The following security issues were fixed:

- CVE-2025-10263: arm64: Add workaround for Cortex-A76 erratum 1286807 (bsc#1266290).
- CVE-2025-40253: s390/ctcm: Fix double-kfree (bsc#1255084).
- CVE-2025-68822: Input: alps - fix use-after-free bugs caused by dev3_register_work (bsc#1256668).
- CVE-2026-3150: bcache: fix cached_dev.sb_bio use-after-free and crash (bsc#1263169).
- CVE-2026-23271: perf: Fix __perf_event_overflow() vs perf_remove_from_context() race (bsc#1260018).
- CVE-2026-23279: wifi: mac80211: fix NULL pointer dereference in mesh_rx_csa_frame() (bsc#1260468).
- CVE-2026-23303: smb: client: Don't log plaintext credentials in cifs_set_cifscreds (bsc#1260502).
- CVE-2026-23367: wifi: radiotap: reject radiotap with unknown bits (bsc#1260731).
- CVE-2026-23396: wifi: mac80211: fix NULL deref in mesh_matches_local() (bsc#1260729).
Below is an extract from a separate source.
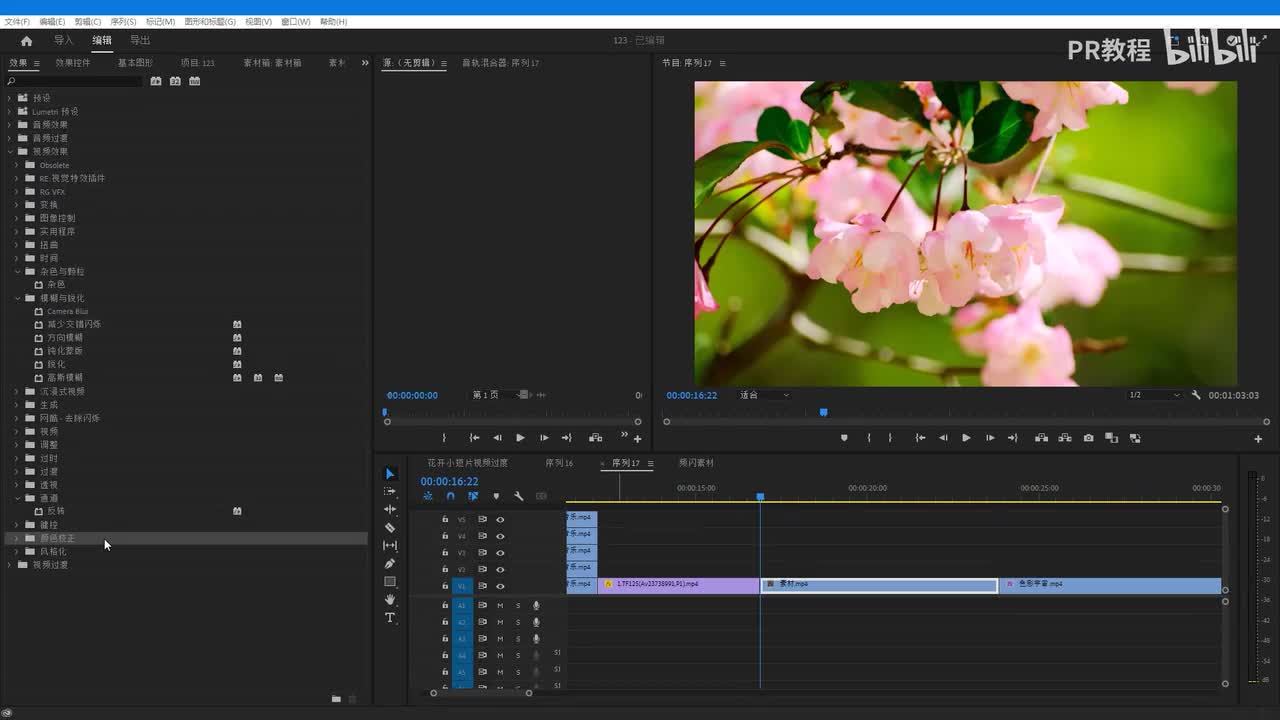Click the Home icon at top left
Screen dimensions: 1280x720
coord(26,41)
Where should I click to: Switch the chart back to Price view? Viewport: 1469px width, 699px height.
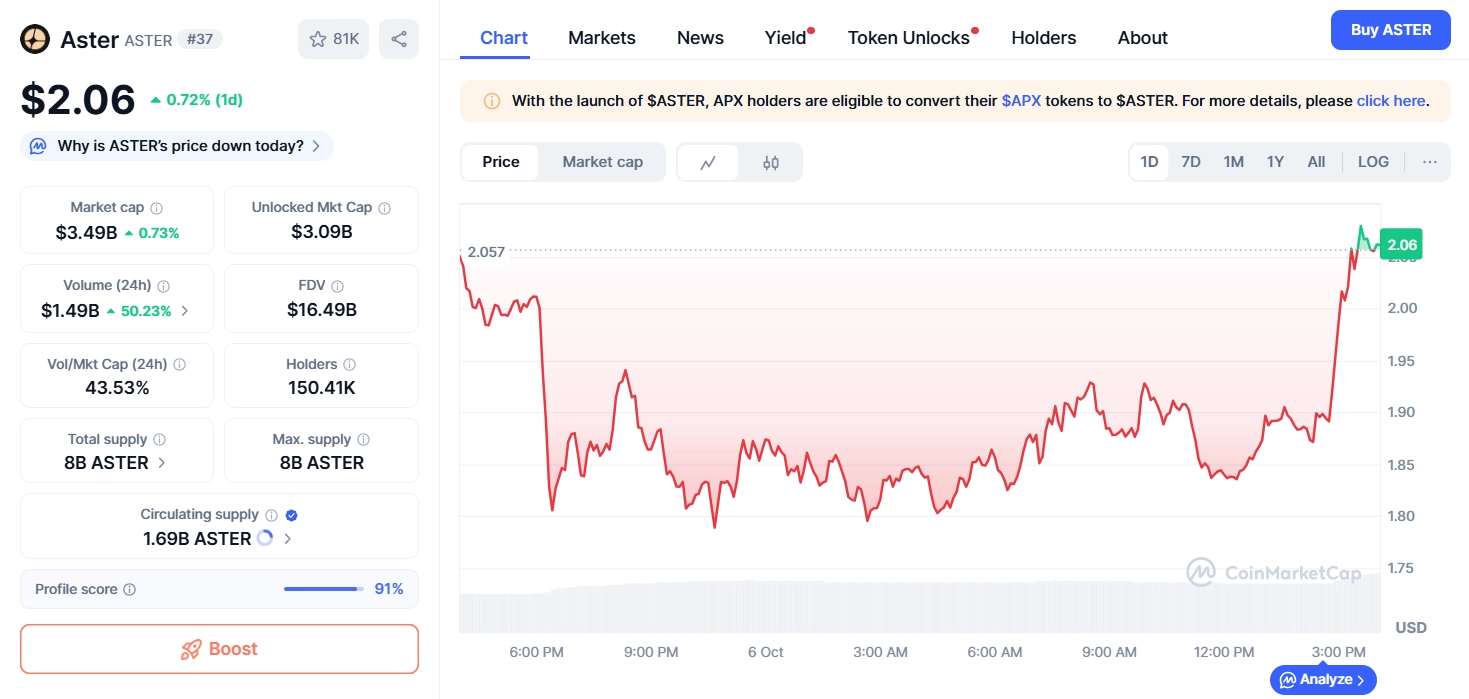tap(500, 161)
- CVE-2026-23444: wifi: mac80211: always free skb on ieee80211_tx_prepare_skb() failure (bsc#1266307).
- CVE-2026-23448: net: usb: cdc_ncm: add ndpoffset to NDP16 nframes bounds check (bsc#1261750).
- CVE-2026-31405: media: dvb-net: fix OOB access in ULE extension header tables (bsc#1261700).
- CVE-2026-31415: ipv6: avoid overflows in ip6_datagram_send_ctl() (bsc#1262099).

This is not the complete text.